Every record below should be repeated word for word, with the pictures left out.

### Dataset
───

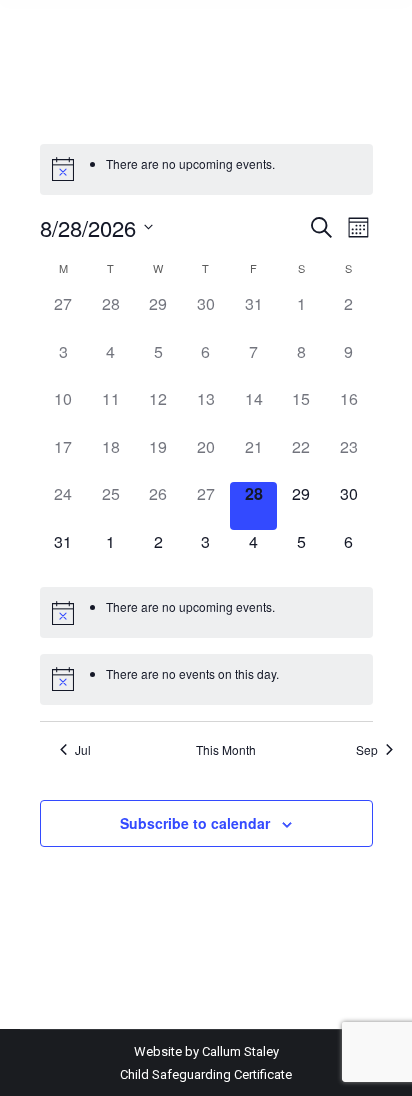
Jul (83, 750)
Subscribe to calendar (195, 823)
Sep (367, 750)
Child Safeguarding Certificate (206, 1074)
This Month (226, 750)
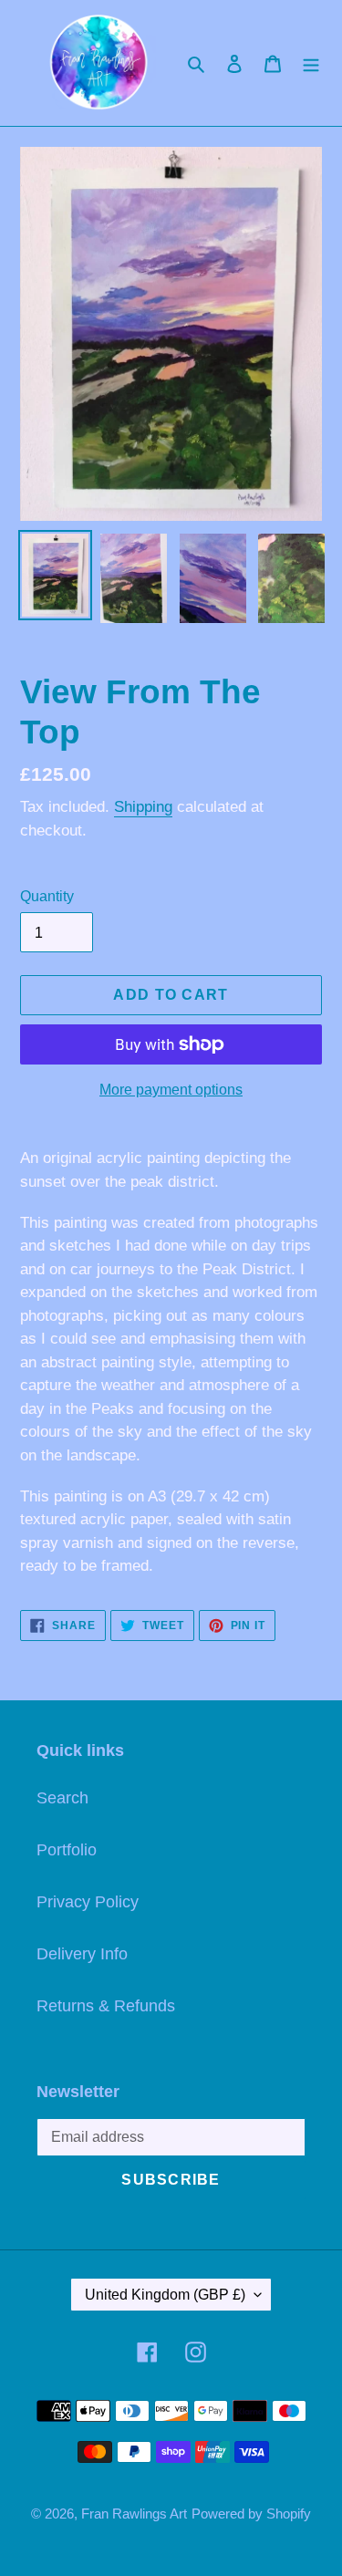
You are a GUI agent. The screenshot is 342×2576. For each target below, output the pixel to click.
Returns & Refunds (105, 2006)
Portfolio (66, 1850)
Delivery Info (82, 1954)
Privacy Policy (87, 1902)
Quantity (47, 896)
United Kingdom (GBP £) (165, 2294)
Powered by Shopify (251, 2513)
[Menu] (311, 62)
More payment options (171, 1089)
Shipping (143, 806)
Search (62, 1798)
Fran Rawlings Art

───

### Output of the exercise
Jul (83, 750)
Subscribe to calendar (195, 823)
Sep (367, 750)
Child Safeguarding Certificate (206, 1074)
This Month (226, 750)
You are a GUI agent. The screenshot is 342×2576. For each target below, output the pixel to click.
Returns & Refunds (105, 2006)
Portfolio (66, 1850)
Delivery Info (82, 1954)
Privacy Policy (87, 1902)
Quantity (47, 896)
United Kingdom (GBP £) (165, 2294)
Powered by Shopify (251, 2513)
[Menu] (311, 62)
More payment options (171, 1089)
Shipping (143, 806)
Search (62, 1798)
Fran Rawlings Art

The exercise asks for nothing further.